Oh Michael, I truly feel for you.
I have been living with stomach hell every day for three years.
Nothing I have done has worked, I found ginger a help with the acid but all the other drugs the doctors threw at me did nothing for me.
I had H pylori, later they proved through barium swallow that I have a hiatus hernia.
Caroline has been a great support for me (never forgotten

)
I still cannot eat food, two bites and I am completely full, I am in a terrible state, my only relief that enables me to eat a small meal is a sleeping tablet….which is ridiculous.
The only other time I get any relief is when I lie completely flat??
Doctors look at me like I am an idiot, I have been diagnosed with IBS and Hiatus hernia (been put forward for surgery) was given amitriptyline which didn't work.

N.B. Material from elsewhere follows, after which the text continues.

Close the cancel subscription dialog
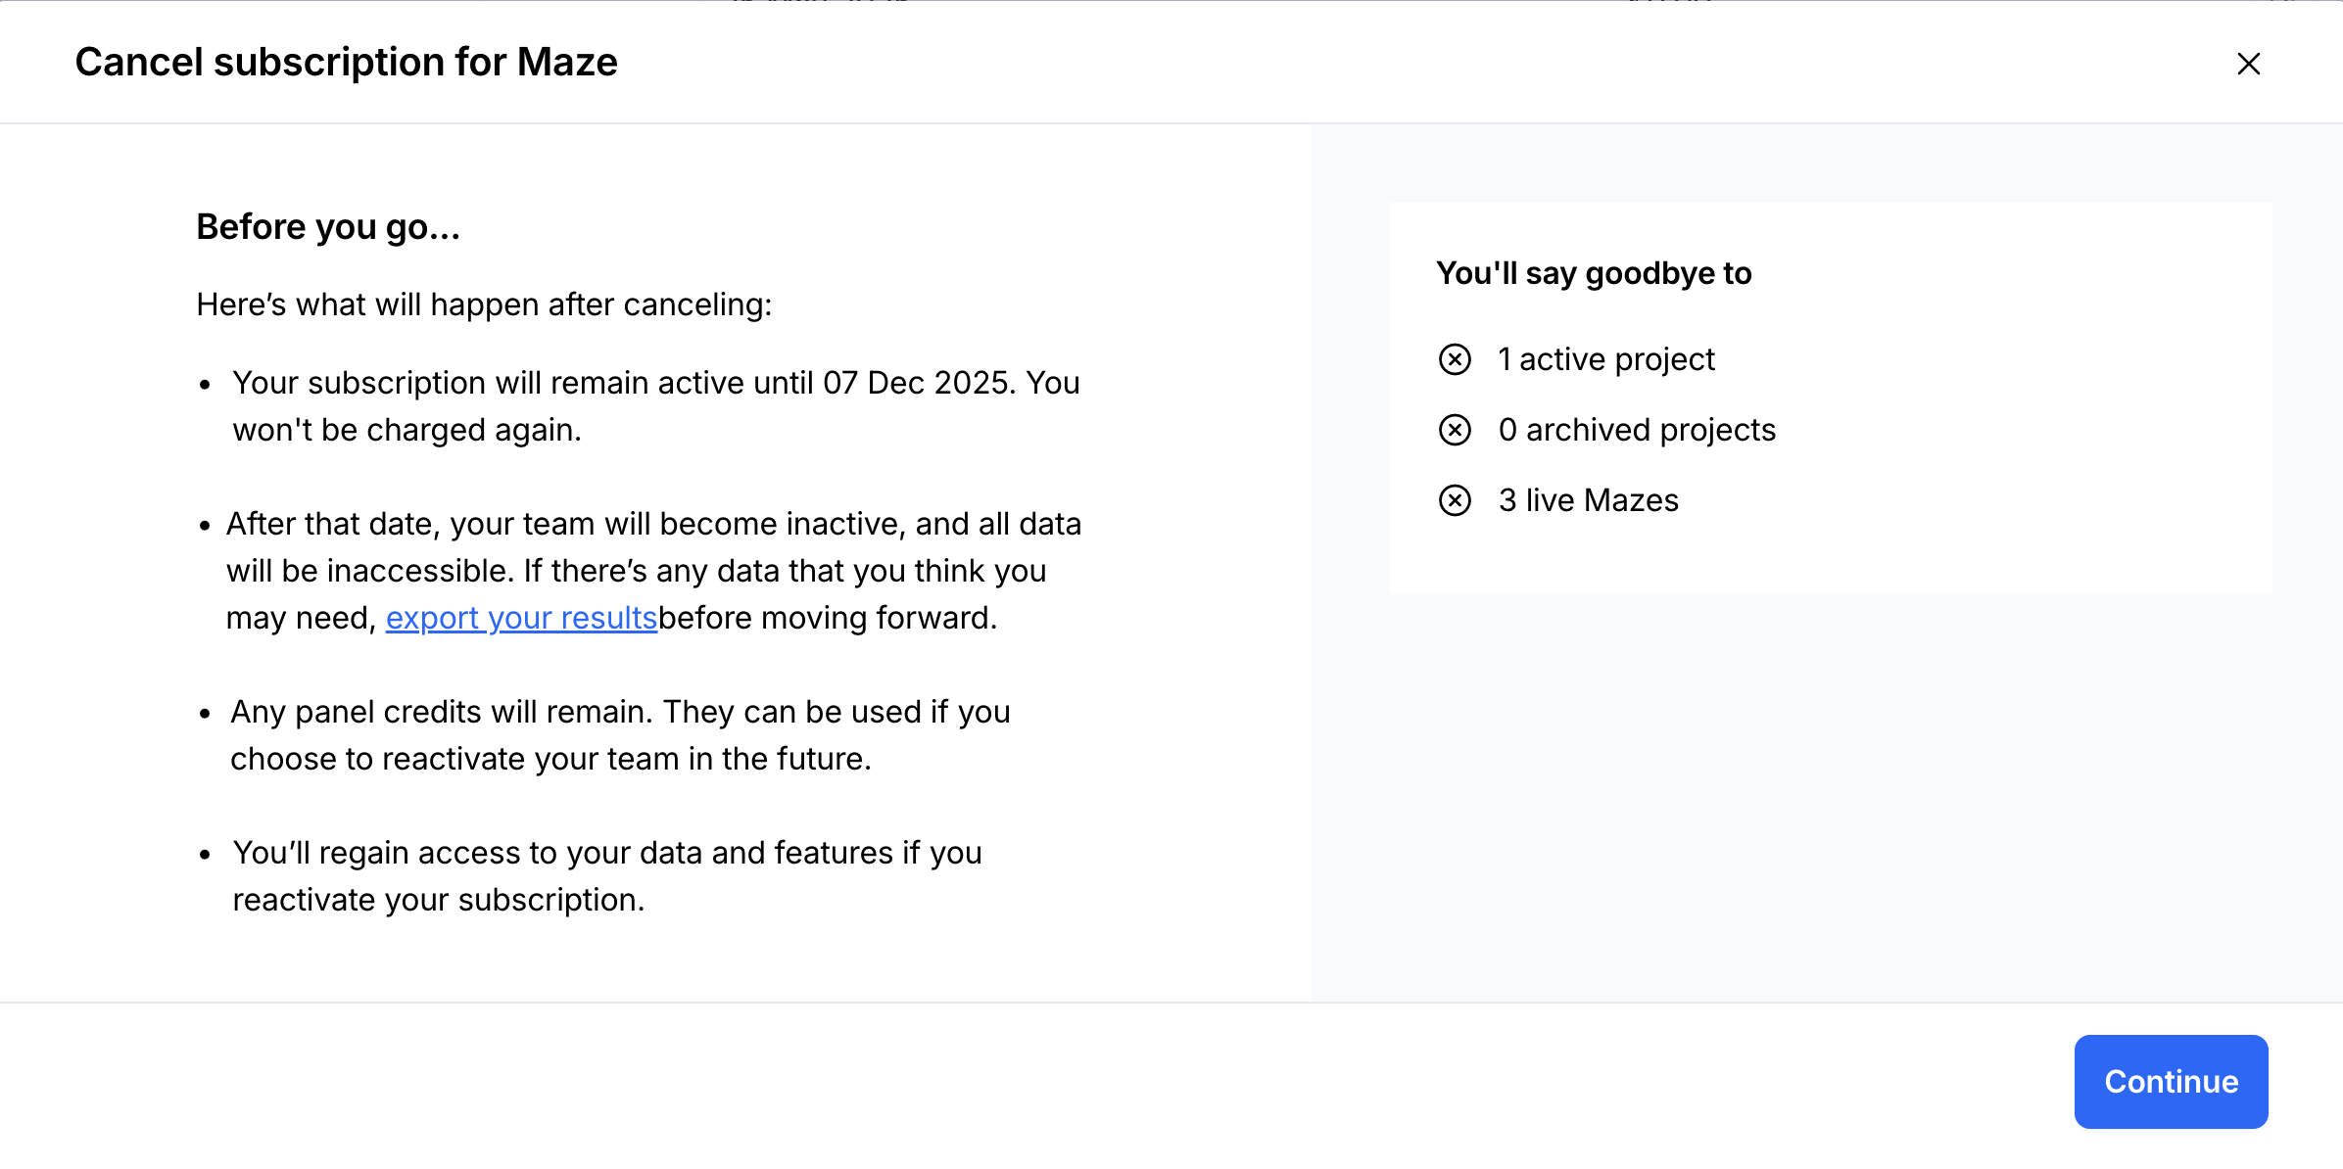 2248,64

I have gained some weight which confuses the doctors ~ doesn’t confuse me given the fact that my body is constantly in starvation mode and I am so sedentary because of the pain.
I have also just been sent an appointment for a hypnotherapist on the NHS!

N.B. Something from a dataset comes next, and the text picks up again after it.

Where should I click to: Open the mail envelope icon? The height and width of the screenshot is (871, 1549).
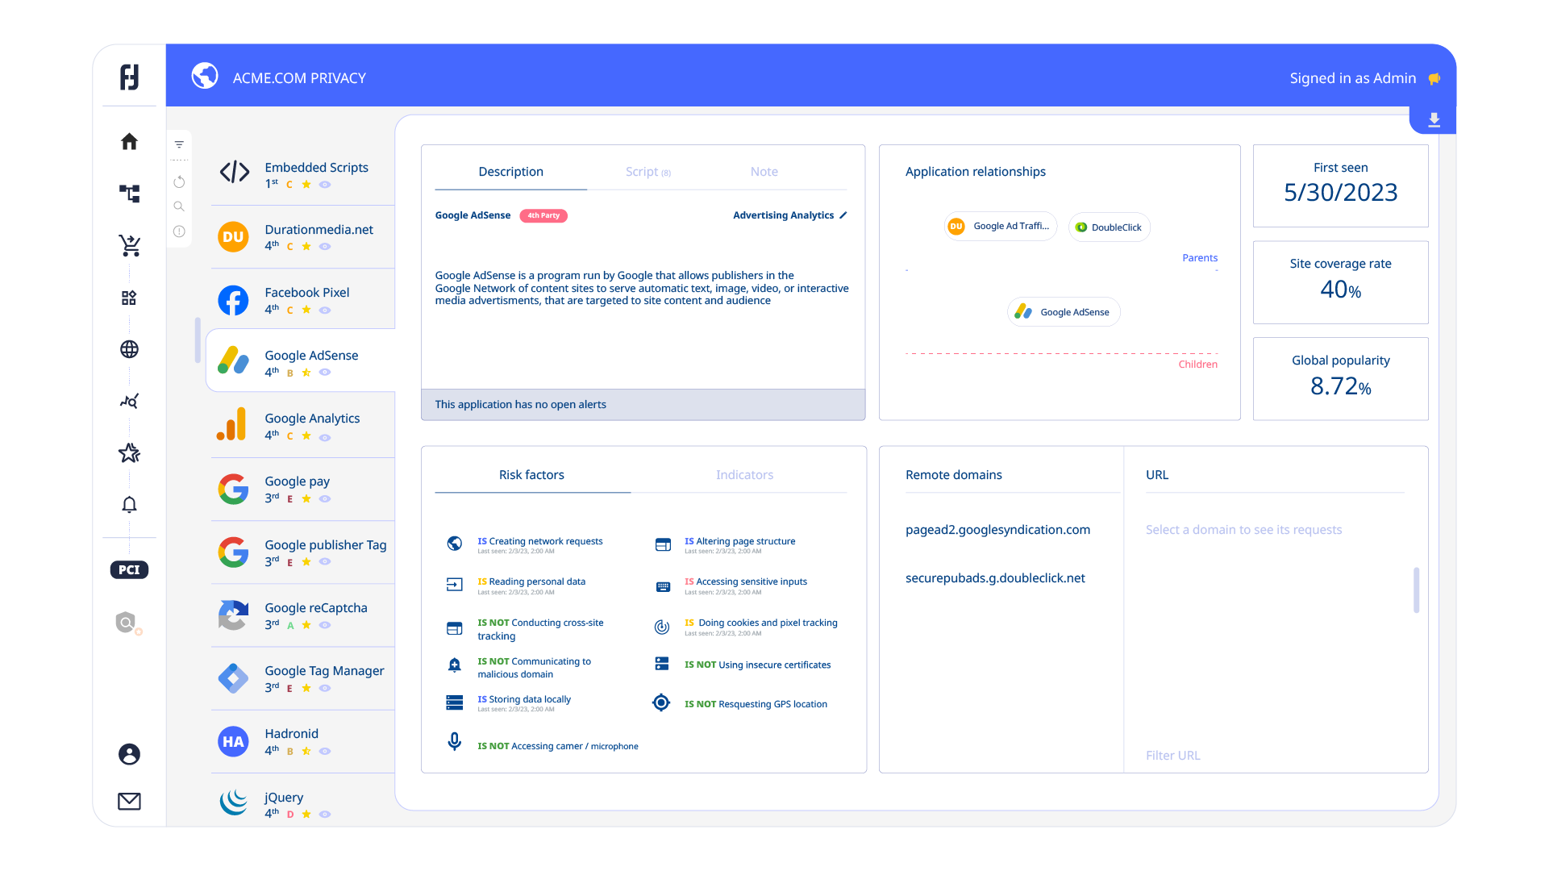tap(129, 801)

I cannot believe I have been pushed from pillar to post for three years, despite them knowing my symptoms
never abate unless I lie flat.
Many years ago I had surgery on my abdomen and I have constantly asked if this could be the source of my problems, they have always said no and prefer to believe it's stress!!
Further research I discovered incisional hernia and makes a whole lot of sense to me and given the fact that I can see and feel a palpable mass above my scar line, measuring 4 inches by 2 inches when I am stood up….cannot be seen when I lie down.
So I am back to square one....I went to see my GP in bits because I have really had enough and mentioned this and he said, "But you would be able to see that outside!"
I stood up and dropped my skirt and said, "you mean like this?"
He said, "oh yes I can see that!"
He has at least been very supportive but I await formal diagnosis.
I got a letter from the surgical team saying I would get an appointment with 12 weeks.
So I have actually written to them, explaining whilst this is an unorthodox I need help and described everything as succinctly as possible.
Sorry Michael, I didn't intend to give a life history there but please, please continue to fight for help.
I know it's hellish and believe me I have nearly given up, but I have to believe that one day all will be well and I am sorely sorry I EVER took eating for granted.
Best wishes for a speedy recovery, if you ever want to chat PM me.